— Directions for this task —
What you give back should be exactly the lines from the one with "Select CPU Queen benchmark in tree" through the end of the data, without the pictures.

— Dataset excerpts —
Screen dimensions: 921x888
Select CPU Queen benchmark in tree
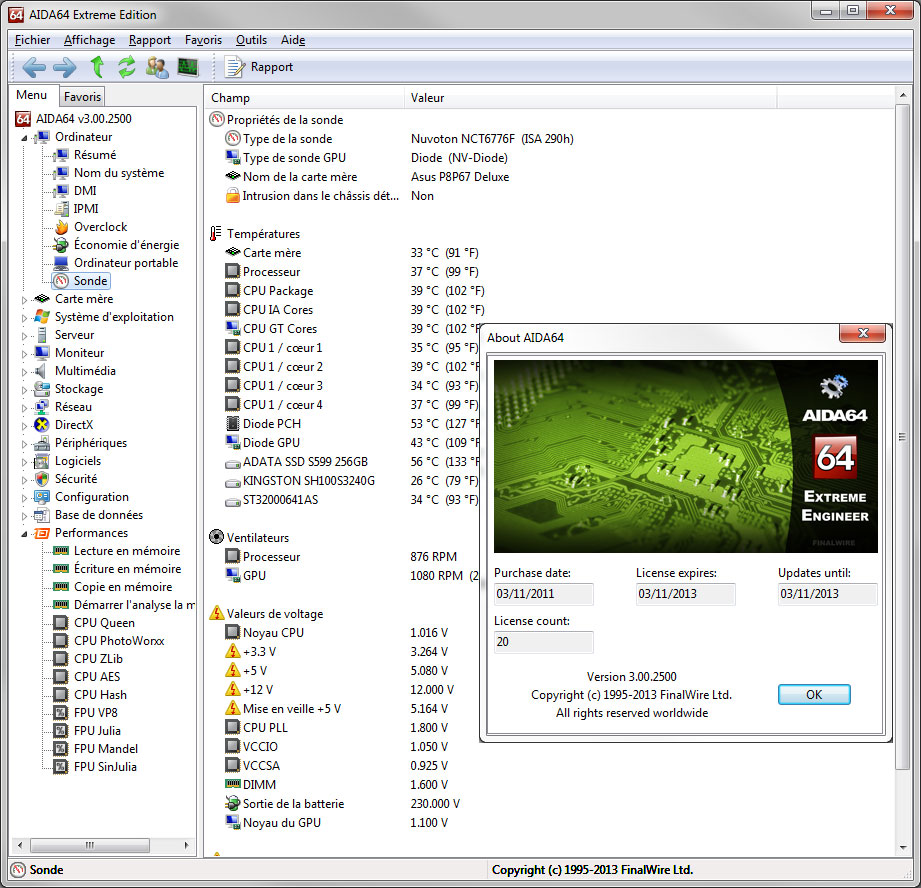coord(104,623)
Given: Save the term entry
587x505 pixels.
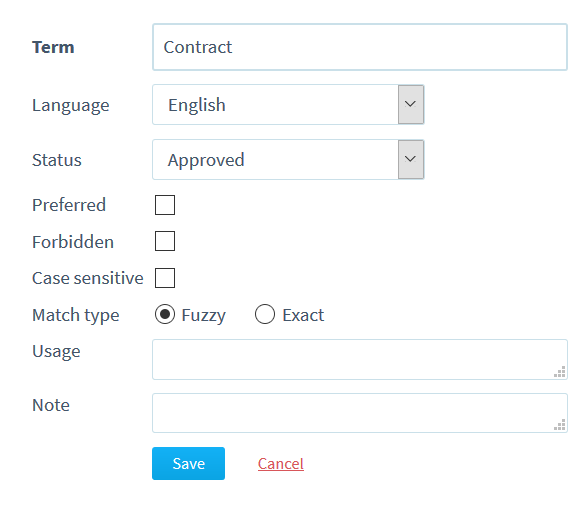Looking at the screenshot, I should click(188, 463).
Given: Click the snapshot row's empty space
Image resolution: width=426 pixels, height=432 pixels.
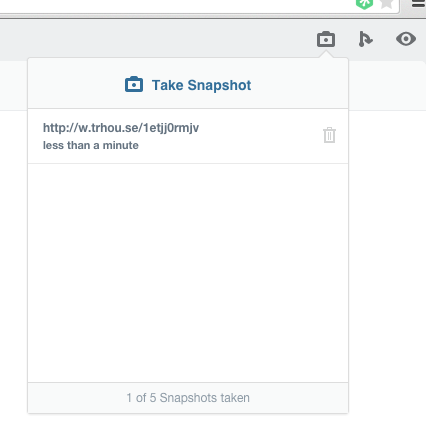Looking at the screenshot, I should 260,136.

— Result below —
Select CPU Queen benchmark in tree
coord(104,623)
Given: Save the term entry
587x505 pixels.
Looking at the screenshot, I should click(188, 463).
Given: Click the snapshot row's empty space
Image resolution: width=426 pixels, height=432 pixels.
Looking at the screenshot, I should 260,136.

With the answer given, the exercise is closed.